Los derechos de solidaridad aparecen así como “derechos de clase”, oponibles esencialmente a las naciones ricas. Sirven para legitimar y proporcionar una base jurídica a las reclamaciones del Tercer Mundo contra este último. Al mismo tiempo, sin embargo, no se solapan con derechos estatales similares; señalan el camino a los gobiernos de los países en desarrollo, que no pueden desviarse de ellos sin arriesgarse a la desautorización de sus respectivos pueblos.

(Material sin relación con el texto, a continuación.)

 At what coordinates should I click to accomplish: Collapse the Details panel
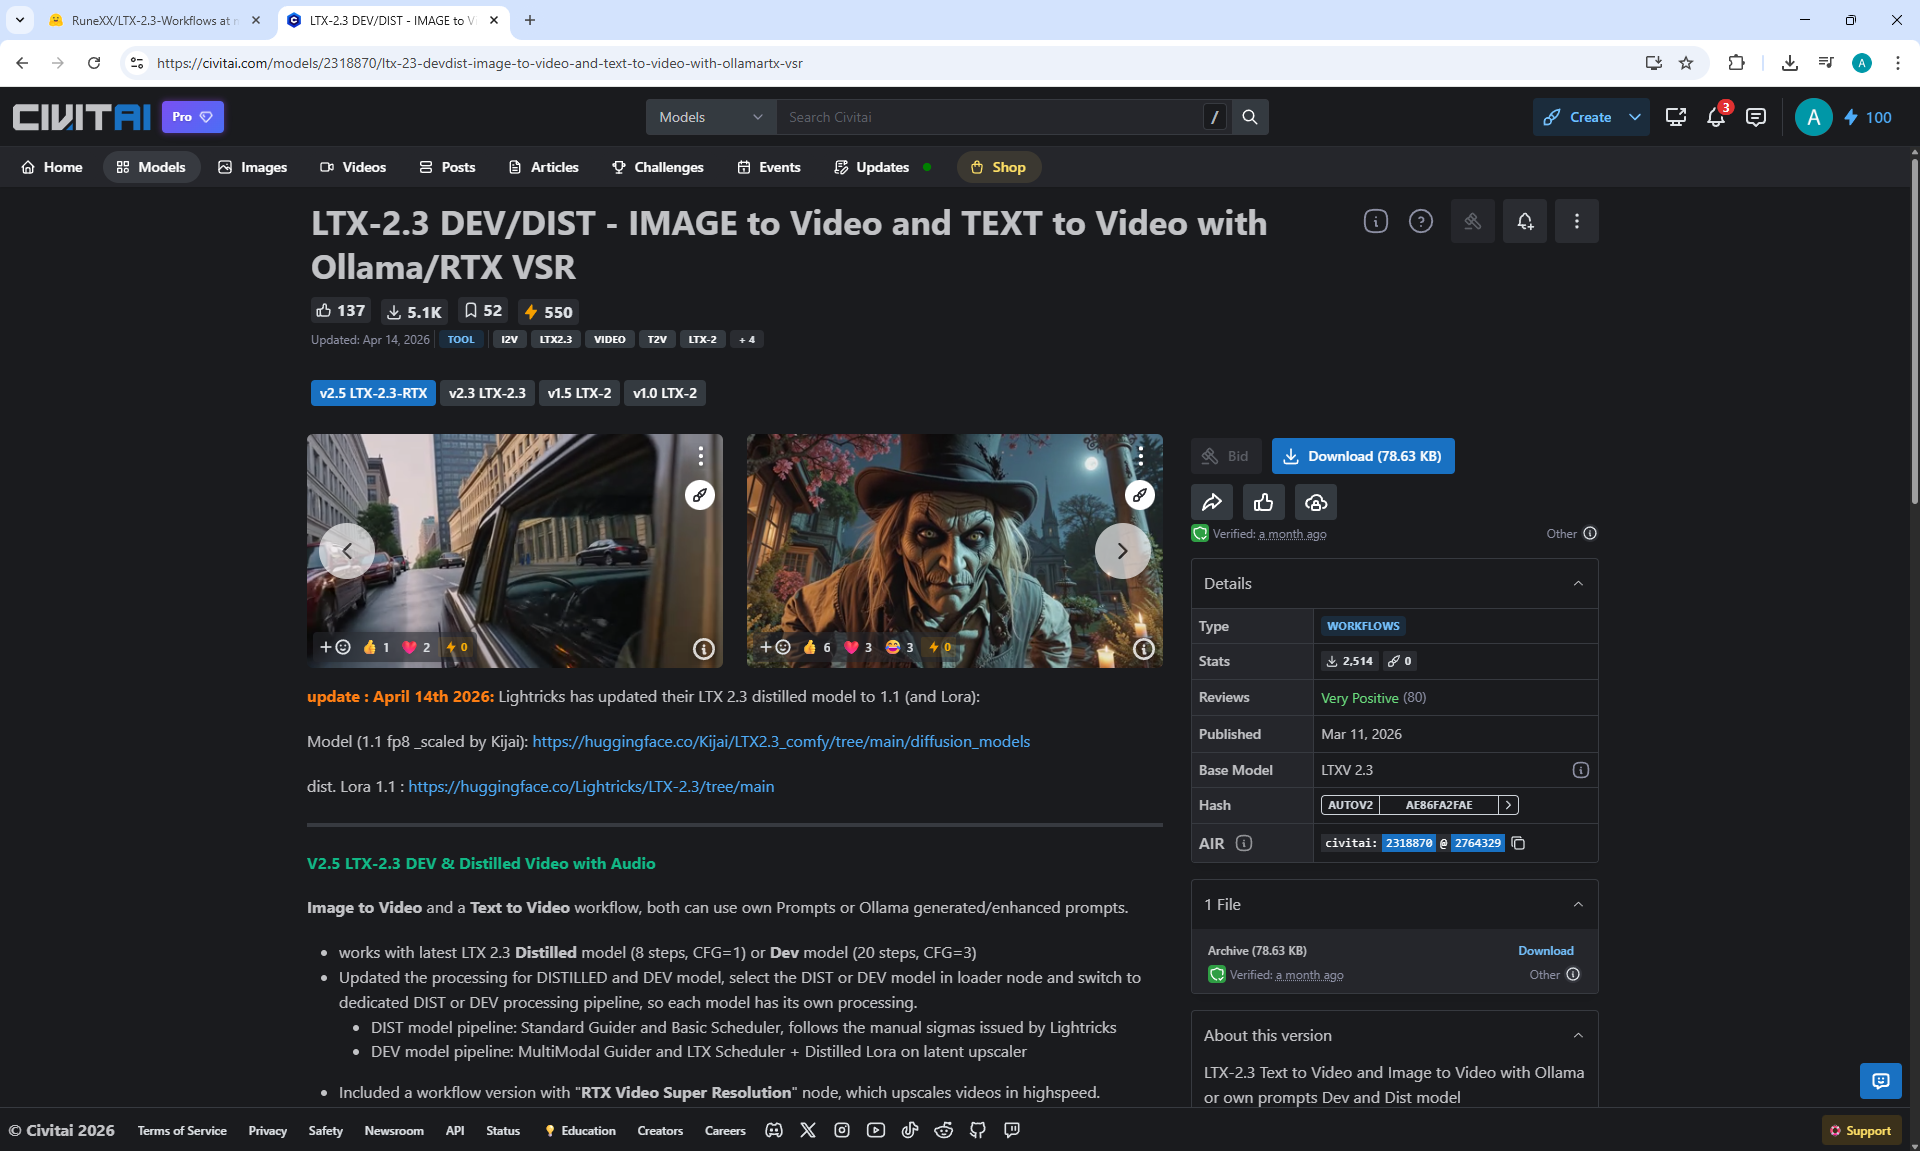[x=1578, y=583]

Es evidente que tal concepción revolucionaria de la solidaridad de los pueblos sólo podría imponerse gradualmente. Confinado durante mucho tiempo al orden ético como expresión de la idea de “justicia social internacional”, ahora forma parte de la ideología de las Naciones Unidas, así como del credo político de las naciones progresistas, y está empezando a penetrar en el orden jurídico positivo en forma de normas específicas obtenidas mediante negociaciones. Entre las medidas adoptadas recientemente con este espíritu cabe citar el Acuerdo de Ginebra de 1980 por el que se crea un Fondo Común para los Productos Básicos, reclamado desde hace tiempo por el Tercer Mundo, así como determinadas disposiciones de la nueva Convención de 1982 sobre el Derecho del Mar (derecho a los recursos de la Zona, asistencia a los Estados en desarrollo, transferencia de tecnología marina, etc.), actualmente en curso de ratificación.
Sin embargo, sería un error creer que la lucha por los derechos de solidaridad es independiente de la lucha por los derechos de soberanía. Ambos son inseparables, ya que atacan los diferentes aspectos político-jurídicos y económico-sociales del orden internacional existente.
Sin autodeterminación previa, no hay progreso económico y social posible. Pero sin una reducción de las desigualdades y las injusticias entre los pueblos, la soberanía de los pobres y los débiles tiene poca importancia.
Notas:
1 Carta a sus electores de 5 de febrero de 1792. Obras completas, vol. V, 1961, pp. 271-272.
2 Decreto de 13 de abril de 1793. Bûchez y Roux, Histoire parlementaire de la Révolution française, T. 21, 1835, p. 354.